WASHINGTON (AP) — There's a new push to make testing for the AIDS virus as common as cholesterol checks.
Americans ages 15 to 64 should get an HIV test at least once — not just people considered at high risk for the virus, an independent panel that sets screening guidelines proposed Monday.
The draft guidelines from the U.S. Preventive Services Task Force are the latest recommendations that aim to make HIV screening simply a routine part of a check-up, something a doctor can order with as little fuss as a cholesterol test or a mammogram. Since 2006, the Centers for Disease Control and Prevention also has pushed for widespread, routine HIV screening.
Yet not nearly enough people have heeded that call: Of the more than 1.1 million Americans living with HIV, nearly 1 in 5 — almost 240,000 people — don't know it. Not only is their own health at risk without treatment, they could unwittingly be spreading the virus to others.
The updated guidelines will bring this long-simmering issue before doctors and their patients again — emphasizing that public health experts agree on how important it is to test even people who don't think they're at risk, because they could be.
"It allows you to say, 'This is a recommended test that we believe everybody should have. We're not singling you out in any way,'" said task force member Dr. Douglas Owens, of Stanford University and the Veterans Affairs Palo Alto Health Care System.
And if finalized, the task force guidelines could extend the number of people eligible for an HIV screening without a copay in their doctor's office, as part of free preventive care under the Obama administration's health care law. Under the task force's previous guidelines, only people at increased risk for HIV — which includes gay and bisexual men and injecting drug users — were eligible for that no-copay screening.
There are a number of ways to get tested. If you're having blood drawn for other exams, the doctor can merely add HIV to the list, no extra pokes or swabs needed. Today's rapid tests can cost less than $20 and require just rubbing a swab over the gums, with results ready in as little as 20 minutes. Last summer, the government approved a do-it-yourself at-home version that's selling for about $40.
Free testing is available through various community programs around the country, including a CDC pilot program in drugstores in 24 cities and rural sites.
Monday's proposal also recommends:
—Testing people older and younger than 15-64 if they are at increased risk of HIV infection,
—People at very high risk for HIV infection should be tested at least annually.
—It's not clear how often to retest people at somewhat increased risk, but perhaps every three to five years.
—Women should be tested during each pregnancy, something the task force has long recommended.
The draft guidelines are open for public comment through Dec. 17.
Most of the 50,000 new HIV infections in the U.S. every year are among gay and bisexual men, followed by heterosexual black women.
"We are not doing as well in America with HIV testing as we would like," Dr.

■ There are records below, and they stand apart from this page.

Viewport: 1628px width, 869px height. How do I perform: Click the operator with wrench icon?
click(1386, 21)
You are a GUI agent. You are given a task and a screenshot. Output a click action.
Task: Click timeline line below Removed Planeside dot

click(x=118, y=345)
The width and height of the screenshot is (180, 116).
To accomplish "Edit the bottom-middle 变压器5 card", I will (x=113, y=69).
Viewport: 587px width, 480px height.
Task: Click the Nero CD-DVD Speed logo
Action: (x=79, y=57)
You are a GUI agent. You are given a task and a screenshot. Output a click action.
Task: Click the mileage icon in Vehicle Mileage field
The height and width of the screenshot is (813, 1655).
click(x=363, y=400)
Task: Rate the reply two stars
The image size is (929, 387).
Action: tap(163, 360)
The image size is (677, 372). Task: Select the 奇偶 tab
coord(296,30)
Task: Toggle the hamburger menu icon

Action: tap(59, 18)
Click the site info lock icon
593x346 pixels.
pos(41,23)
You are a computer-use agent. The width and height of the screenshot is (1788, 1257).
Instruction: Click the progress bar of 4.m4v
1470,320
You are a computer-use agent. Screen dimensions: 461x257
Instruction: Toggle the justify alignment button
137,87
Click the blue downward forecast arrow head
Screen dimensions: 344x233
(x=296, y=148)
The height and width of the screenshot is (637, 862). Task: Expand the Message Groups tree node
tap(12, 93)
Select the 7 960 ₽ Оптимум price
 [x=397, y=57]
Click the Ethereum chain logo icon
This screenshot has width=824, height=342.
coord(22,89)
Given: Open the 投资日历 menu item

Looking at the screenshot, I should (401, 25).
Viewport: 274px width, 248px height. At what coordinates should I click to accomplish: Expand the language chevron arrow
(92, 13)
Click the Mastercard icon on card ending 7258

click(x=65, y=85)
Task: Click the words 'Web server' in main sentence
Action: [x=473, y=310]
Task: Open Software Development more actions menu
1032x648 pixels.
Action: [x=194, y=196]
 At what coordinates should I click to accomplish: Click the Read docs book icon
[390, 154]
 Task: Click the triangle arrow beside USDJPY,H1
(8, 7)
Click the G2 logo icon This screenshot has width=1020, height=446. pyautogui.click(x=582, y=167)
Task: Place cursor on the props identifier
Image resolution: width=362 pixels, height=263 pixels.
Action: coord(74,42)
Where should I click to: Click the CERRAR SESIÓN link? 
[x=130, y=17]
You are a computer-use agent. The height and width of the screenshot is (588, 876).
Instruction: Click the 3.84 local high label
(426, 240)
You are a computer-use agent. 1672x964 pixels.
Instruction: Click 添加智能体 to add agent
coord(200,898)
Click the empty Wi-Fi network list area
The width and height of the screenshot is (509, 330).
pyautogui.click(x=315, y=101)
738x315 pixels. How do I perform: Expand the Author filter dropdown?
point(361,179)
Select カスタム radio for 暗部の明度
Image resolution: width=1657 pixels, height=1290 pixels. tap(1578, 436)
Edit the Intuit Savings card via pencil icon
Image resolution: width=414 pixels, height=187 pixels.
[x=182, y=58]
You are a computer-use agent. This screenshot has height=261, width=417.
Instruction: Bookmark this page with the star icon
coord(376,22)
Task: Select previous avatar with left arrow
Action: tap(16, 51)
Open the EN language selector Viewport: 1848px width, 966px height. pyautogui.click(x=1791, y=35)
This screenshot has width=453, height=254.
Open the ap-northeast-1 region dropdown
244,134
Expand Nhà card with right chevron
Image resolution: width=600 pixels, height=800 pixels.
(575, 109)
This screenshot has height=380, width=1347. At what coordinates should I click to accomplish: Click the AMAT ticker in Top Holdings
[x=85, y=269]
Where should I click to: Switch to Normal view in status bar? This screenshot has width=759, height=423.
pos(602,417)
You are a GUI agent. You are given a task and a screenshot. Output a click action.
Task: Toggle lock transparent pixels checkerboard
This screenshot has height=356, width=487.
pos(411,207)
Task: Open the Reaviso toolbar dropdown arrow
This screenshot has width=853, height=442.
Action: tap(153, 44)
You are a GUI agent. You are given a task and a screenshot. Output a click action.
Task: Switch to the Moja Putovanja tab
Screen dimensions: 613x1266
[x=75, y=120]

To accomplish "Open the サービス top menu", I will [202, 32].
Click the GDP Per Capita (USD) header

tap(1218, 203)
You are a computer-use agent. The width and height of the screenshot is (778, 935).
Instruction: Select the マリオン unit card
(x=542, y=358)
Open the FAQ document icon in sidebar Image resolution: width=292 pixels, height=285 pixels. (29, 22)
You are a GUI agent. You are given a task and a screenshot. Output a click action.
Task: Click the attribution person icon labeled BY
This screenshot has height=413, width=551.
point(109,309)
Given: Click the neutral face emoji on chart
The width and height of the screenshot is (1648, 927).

Jonathan Mermin, CDC's HIV prevention chief, said Monday.
The CDC recommends at least one routine test for everyone ages 13 to 64, starting two years younger than the task force recommended. That small difference aside, CDC data suggests fewer than half of adults under 65 have been tested.
"It can sometimes be awkward to ask your doctor for an HIV test," Mermin said — the reason making it routine during any health care encounter could help.
But even though nearly three-fourths of gay and bisexual men with undiagnosed HIV had visited some sort of health provider in the previous year, 48 percent weren't tested for HIV, a recent CDC survey found. Emergency rooms are considered a good spot to catch the undiagnosed, after their illnesses and injuries have been treated, but Mermin said only about 2 percent of ER patients known to be at increased risk were tested while there.
Mermin calls that "a tragedy. It's a missed opportunity."